Iron – friend or foe?

red blood cells

Iron is necessary for the red blood cell supply.

Well the answer to the question is both, but that might be a surprise to you since iron has a clearly positive reputation among the general public. Iron is a mineral and a friend in that it plays a key role in the making of red blood cells. Too little iron may lead to anaemia, a low level of red blood cells. Anaemia can cause fatigue and other symptoms. Too little iron can also have disastrous effects on memory, growth, and overall physical health. It is often said that the more iron, the better. But that is actually not true since excess iron can be a foe. Let me explain in more detail.

Too much iron

Large amounts of ingested iron can cause excessive levels of iron in the blood.  There is also the issue of haemochromatosis, a genetic disorder where affected people absorb too much iron from a perfectly normal diet. Excess iron is stored in the body. Over time this leads to iron overload.

The problem is that although we have mechanisms in place for regulating iron absorption, men of any age and post-menopausal women have no mechanisms that can get rid of excess iron, except by giving blood. That reminds me of medieval blood letting as a primitive “cure” for most diseases. There might actually be some benefits to such treatments.

Iron toxicity

Campylobacter

Bugs just love excess iron.

Iron toxicity occurs when there is free iron in the cell, which happens when iron levels exceed the capacity of transferrin to bind the iron. Damage to the cells of the gastrointestinal tract can also prevent them from regulating iron absorption leading to further increases in blood levels.

High blood levels of free ferrous iron react with peroxides to produce free radicals, which are highly reactive and can damage DNA, proteins, lipids, and other cellular components. Observational studies have tracked such changes to the development of  type 2 diabetes, heart disease, insulin resistance, inflammation, Alzheimer’s disease, hypertension, fatty liver, hypothyroidism, and arthritis. A daunting list of diseases connected to excess body stores of iron.

There is also the issue of the purported connection between red meat consumption and the development of colorectal cancer. One of the theories supporting this connection blame the high iron content of red meat.

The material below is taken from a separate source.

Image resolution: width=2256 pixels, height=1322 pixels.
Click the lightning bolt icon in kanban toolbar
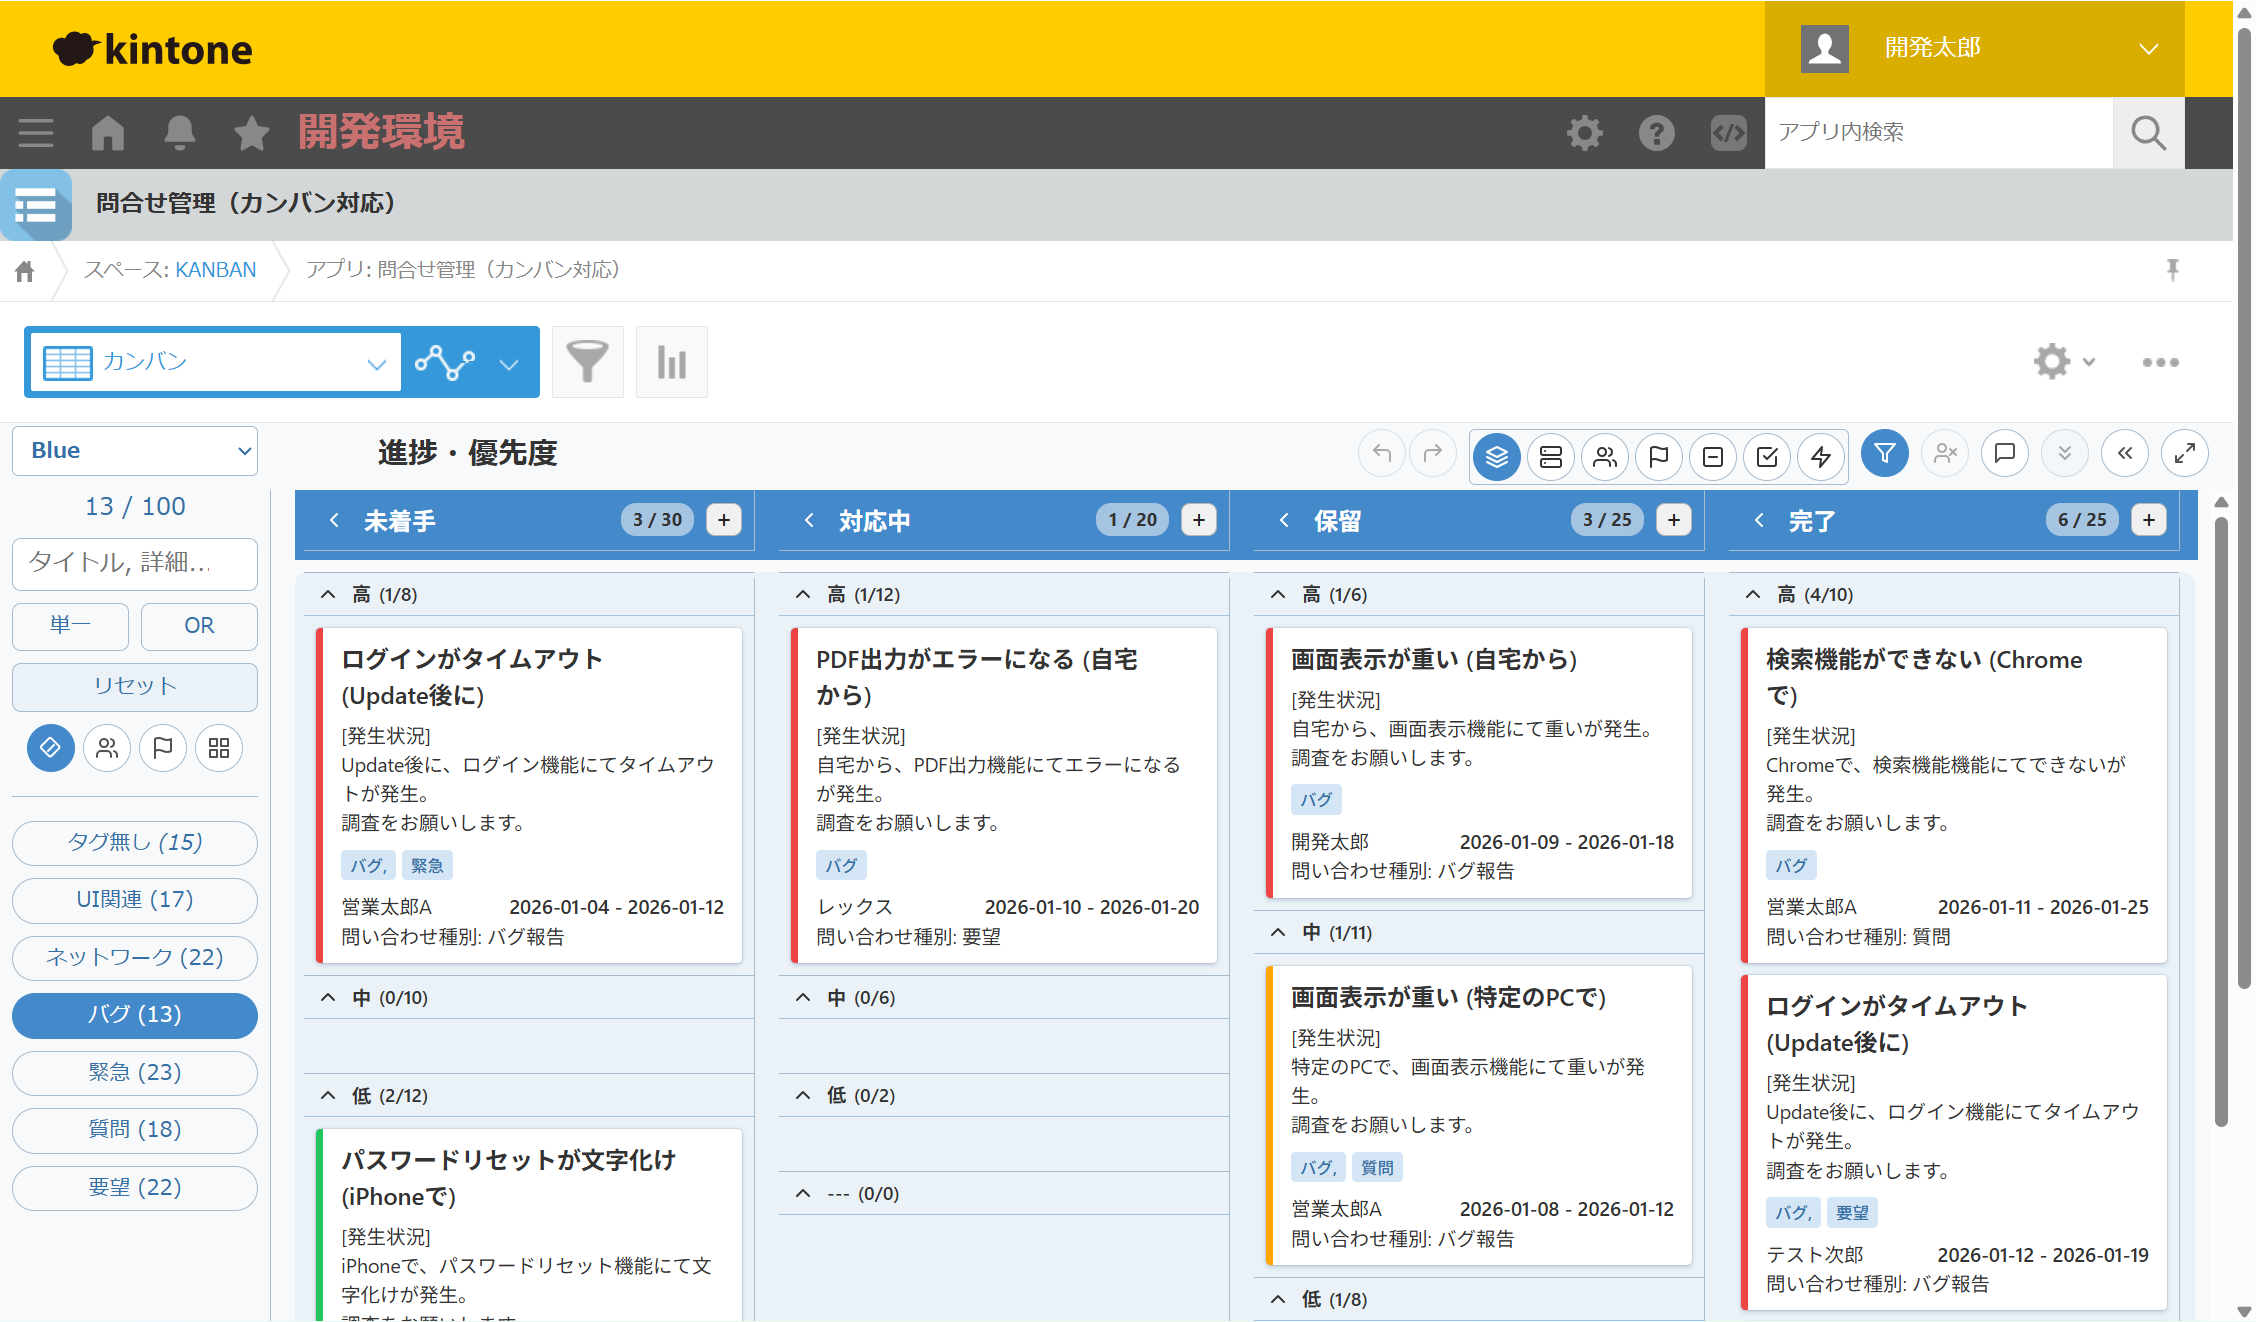tap(1821, 456)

Complicating things further, this is heaven for disease-causing bacteria. Like all living beings, bacteria need iron to survive and multiply. Excess iron promotes their growth and capacity to make you sick.

So what to do?

Let’s first look at iron intake. You can certainly get enough iron from food. Iron absorption is best (15-18%) from foods that contain haem iron. Red meat, seafood and poultry are the best sources of haem iron. Iron absorption from foods that contain non-haem iron is much lower (<5%). Non-haem iron is predominantly found in plant foods such as cereals, vegetables, legumes and nuts.

In case of a deficient diet it is also possible to use iron supplements to improve iron status. Iron supplements are often used to treat anaemia caused by pregnancy, heavy menstrual periods, kidney disease and chemotherapy. Iron supplements are commonly recommended for infants and toddlers, teenage girls, and women who are pregnant or of childbearing age to help prevent anaemia.

But if you actually need less iron?

coffee3

A cup of coffee after dinner can reduce iron absorption.

Phytonutrients like polyphenols, flavanols and other plant-derived antioxidant compounds inhibit iron absorption. They can be found in apples, onions, grapes, many other plant foods, and in most colourful spices and herbs.

Even low levels of phytates have a strong inhibitory effect on iron absorption. Phytates can be found in walnuts, almonds, sesame, dried beans, lentils, peas, cereals and wholegrain.

A cup of coffee after dinner is particularly good at inhibiting iron absorption with instant coffee the most effective. Tea might even be better. Tannins in coffee and tea bind the iron and prohibit absorption.

But there is more help at hand in a piece of cheese after dinner. The calcium it contains is a potent inhibitor of iron absorption. More than that, calcium reduces any carcinogenic interactions between haem iron and colonic cells.

If you’re going to drink alcohol, make it red wine and lean toward lower-alcohol wines. Its polyphenols inhibit iron absorption, while straight ethanol enhances iron absorption.

And if that is not enough you might try some ancient blood letting or in simple terms become a blood donor.